> [Supplied passage]:
Is Wichita State University basketball the key to prosperity?
Carbondale, Evansville and Cedar Falls vs. Houston, Orlando and Philadelphia.
Feel a difference?
The move from the Missouri Valley Conference to the American Athletic Conference will drive Wichita State University’s enrollment and research higher, and, ultimately, lift the Wichita economy.
Or, so says WSU President John Bardo, who led the move, which officially goes into place July 1.
Contrary to what most people think, Bardo said, the switch in conferences is more about university advancement than sports. It’s about associating with larger, more metropolitan, more research-focused institutions, even if the association is technically only through sports.
The AAC includes: the University of Connecticut, near Hartford; the University of Cincinnati; the University of Central Florida in Orlando; East Carolina University, in Greenville, N.C.; the University of Houston; University of Memphis; U.S. Naval Academy, in Annapolis, Md., near Washington, D.C.; University of South Florida in Tampa; Southern Methodist University in Dallas; Temple University in Philadelphia; University of Tulsa; and Tulane University in New Orleans.
With the exception of East Carolina and Tulsa, they are all in metro areas of more than 1 million people, and Tulsa has almost reached that milestone. All are ranked as strong or very strong research universities.
That’s a contrast with the Missouri Valley. With the exception of Loyola of Chicago, the home cities are smaller than Wichita. Only a few have a strong research mission.
There’s still plenty of skepticism out there. After all, WSU still draws students largely from Kansas, not Florida or Texas. Faculty members will still have to generate their own research opportunities.
But Bardo sees this as just one piece of an overall effort to supercharge the university’s growth and its economic development efforts, along with developing the Innovation Campus, merging with Wichita Area Technical College, increasing enrollment and boosting the numbers of students living on campus.
“We will be better off in five years than we were because we will have a national direction and a leadership that wants things to happen,” Bardo said.
Bardo’s vision
Bardo sees the new conference largely as a rebranding exercise.
Associating with the AAC schools puts WSU in more prestigious company, both the universities and their cities, and that translates into a higher profile in the minds of more high school seniors across a much larger part of the country, he said.
“Yes, it’s a sports move and, yes, it will have impact,” Bardo said.
“But I see it much more as a recognition of what the institution is. To me that was much more important than having more competitive basketball.”
The university’s enrollment has fallen about 10 percent over the last five years, to 17,100. But recent efforts to boost incoming high-schoolers – including from out of state – are starting to pay off, Bardo said.
WSU has already benefited from increased name recognition, he said. Last fall, WSU had the biggest incoming high school class in history.
The next step, he said, is for the university to figure out how to keep them here. Right now, 25 to 30 percent of incoming freshmen disappear before their sophomore year.
The AAC affiliation will further boost the number of incoming freshmen, Bardo said, by bringing in more out-of-state students because of increased name recognition — especially in the big AAC cities — and creating a positive association with the name. That’s old hat in advertising, and a successful sports team is great advertising, he said.
“This is a background impact,” he said. “It’s on the sports blogs, it’s on social media, it’s in their newspapers, it’s on their television, it’s on their Facebook pages, it’s around. So that you are now part of the conversation.”
Research
Bardo also maintains that the move will lead to higher levels of research, which could spin off technologies and, ultimately, jobs and investment.

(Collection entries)
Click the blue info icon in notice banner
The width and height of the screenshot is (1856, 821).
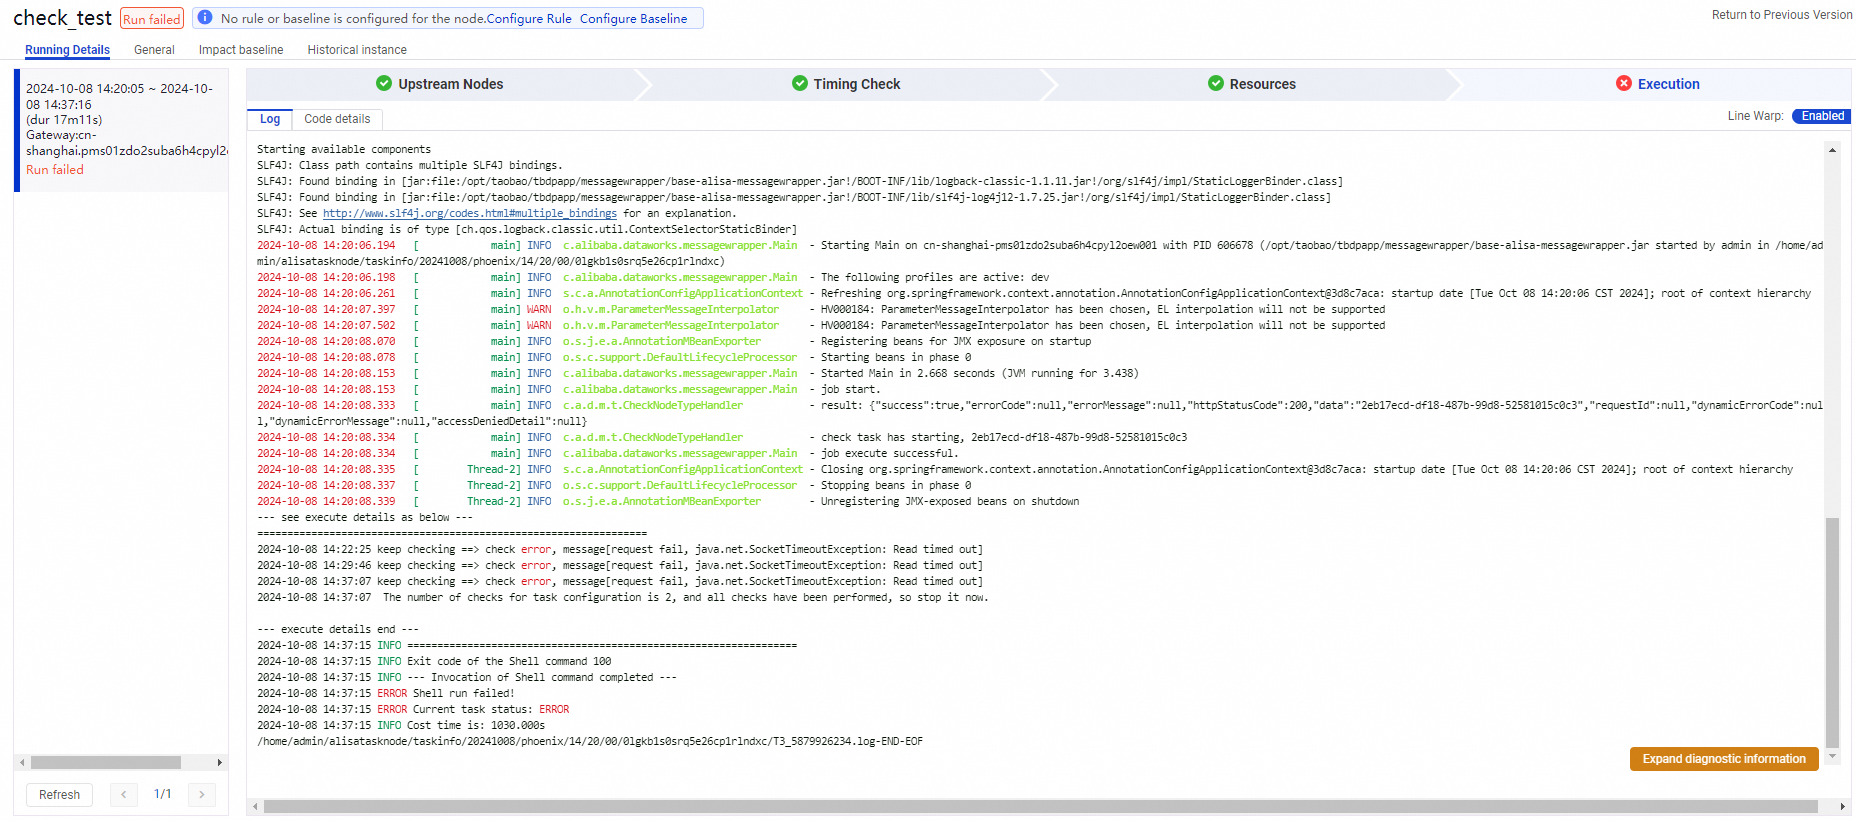point(205,18)
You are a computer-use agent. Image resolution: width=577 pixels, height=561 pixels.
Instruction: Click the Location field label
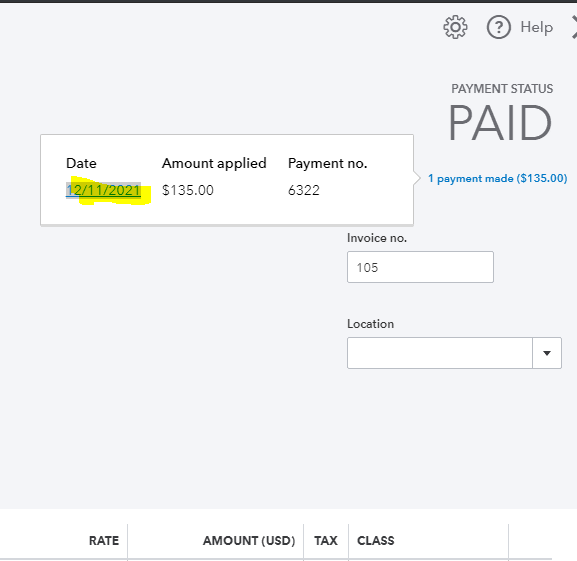pyautogui.click(x=371, y=324)
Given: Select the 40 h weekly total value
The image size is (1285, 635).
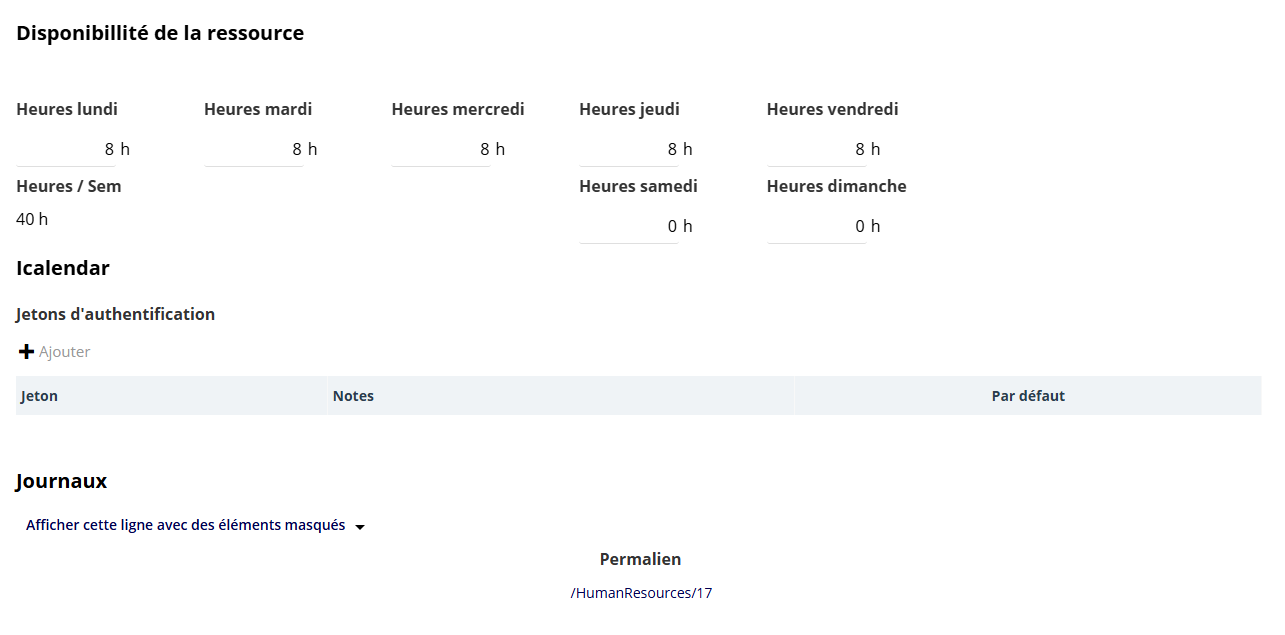Looking at the screenshot, I should click(32, 219).
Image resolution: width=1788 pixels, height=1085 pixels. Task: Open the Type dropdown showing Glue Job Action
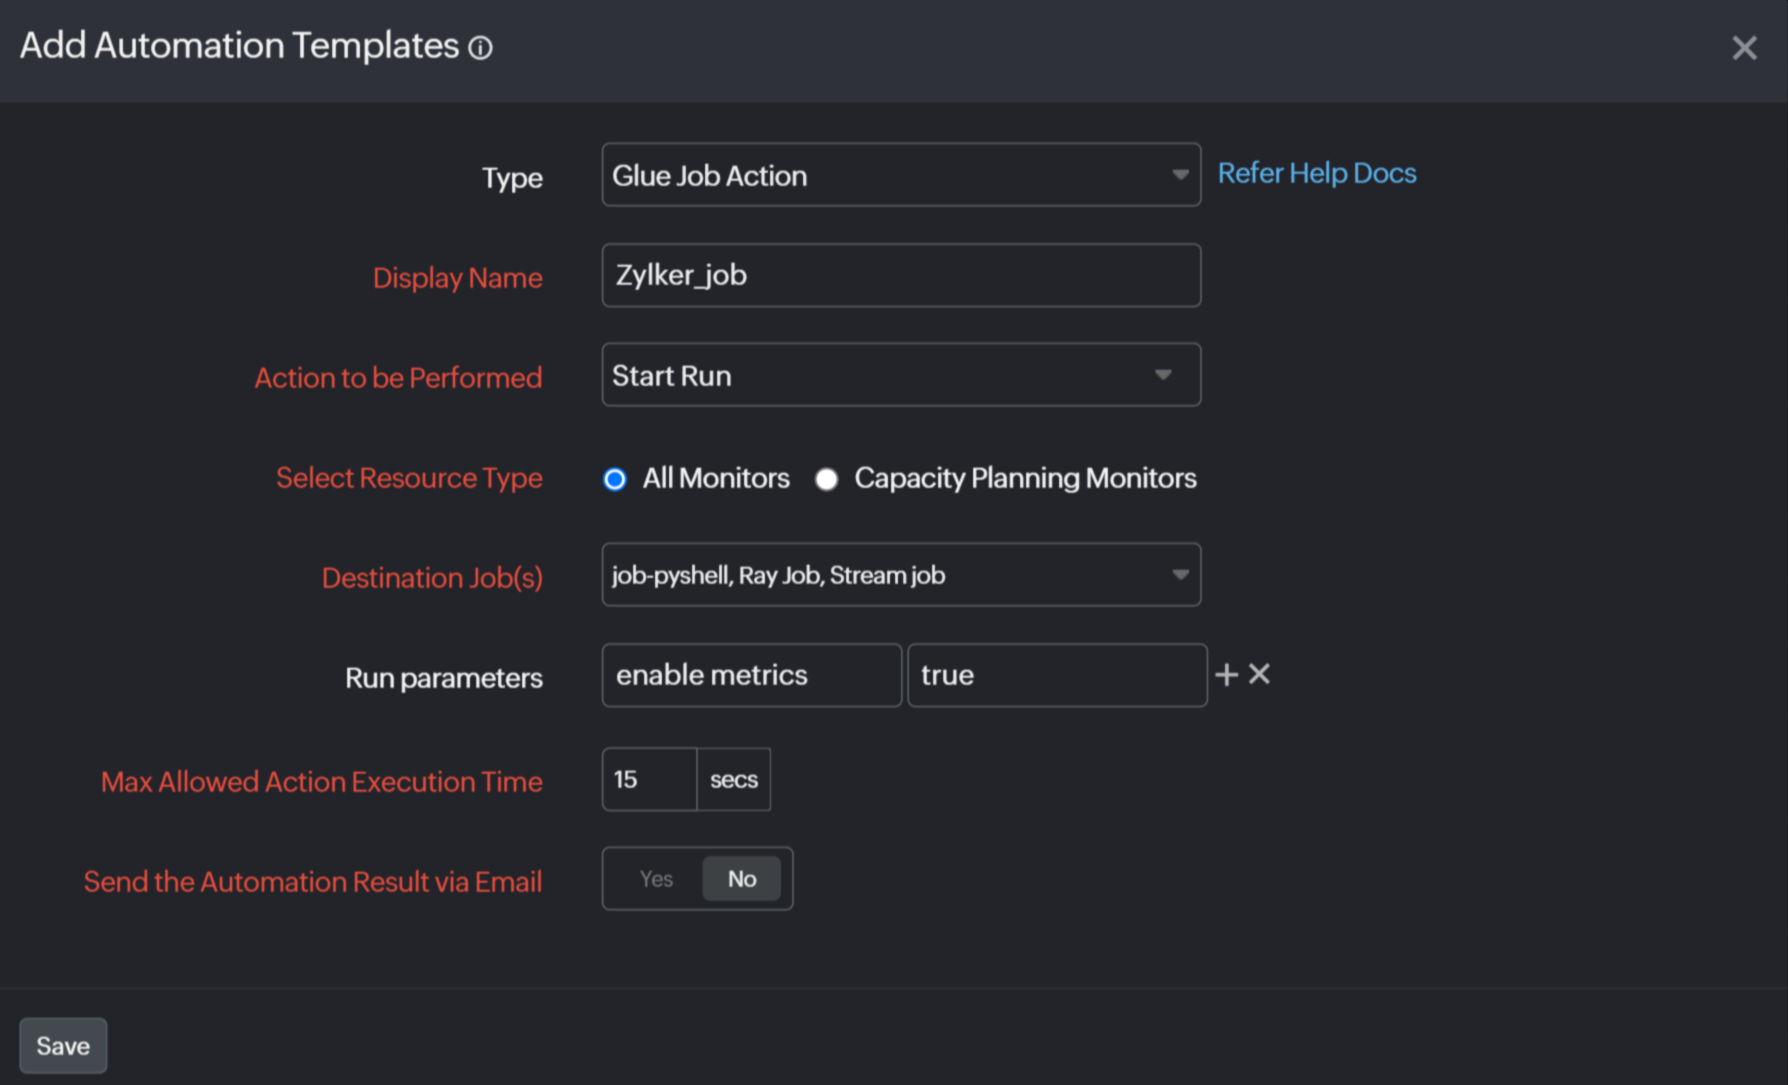(900, 175)
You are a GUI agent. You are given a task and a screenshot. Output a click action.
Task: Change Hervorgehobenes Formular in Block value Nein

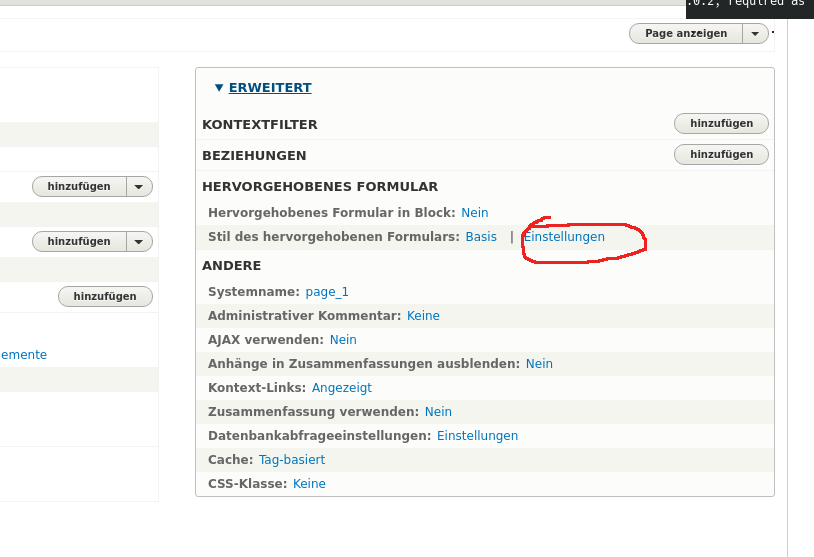(474, 213)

> [What this exercise asks]:
1/ Translate this sentence from the article on Wichita State's conference move into Spanish: "Bardo sees the new conference largely as a rebranding exercise."
2/ For each statement, answer yes or no according to the article on Wichita State's conference move, and quote the words that decide it.
(a) The switch to the American Athletic Conference officially takes effect July 1.
(b) WSU's enrollment has grown about 10 percent over the last five years.
(c) Every AAC school is in a metro area of more than 1 million people.
3/ Pick up the article on Wichita State's conference move after its final sentence and keep writing it.

> [Responses]:
1/ Bardo ve la nueva conferencia en gran medida como un ejercicio de cambio de imagen.

2/
(a) Yes: "which officially goes into place July 1"
(b) No: "The university’s enrollment has fallen about 10 percent over the last five years, to 17,100."
(c) No: "With the exception of East Carolina and Tulsa, they are all in metro areas of more than 1 million people"

3/
Wichita is classified as an R2 research university, with a “higher” level of research activity. WSU has long been a top program for research funding in aerospace and, to a lesser extent, more broadly in engineering, but has relatively little in other areas.
In 2015, according to the National Science Foundation, WSU researchers secured $60 million for research. Of that, 78 percent went to engineering-related research with 64 percent devoted to one engineering sub-sector: aeronautical research. Most of that money comes from corporate grants.
WSU surpassed all nine of the Missouri Valley schools in research and development funding, but will be in the bottom half of AAC schools. The University of Central Florida had $216 million in research and development funding in 2015, balanced across a dozen sectors and subsectors.
Bardo points to UCF, which has enrollment of nearly 63,000 students, as a model for the direction he would like for WSU.
But there is skepticism among some faculty. The AAC is a sports conference, with little formal role in building academic or research ties among institutions.
Bardo sees federal research dollars flattening or declining in the coming years. Already well supported by corporate-sponsored research in aircraft, WSU will benefit from a higher national profile in its efforts to find corporate research dollars in other areas.
“With an increasing reputation, we are now well positioned to get those research dollars,” he said.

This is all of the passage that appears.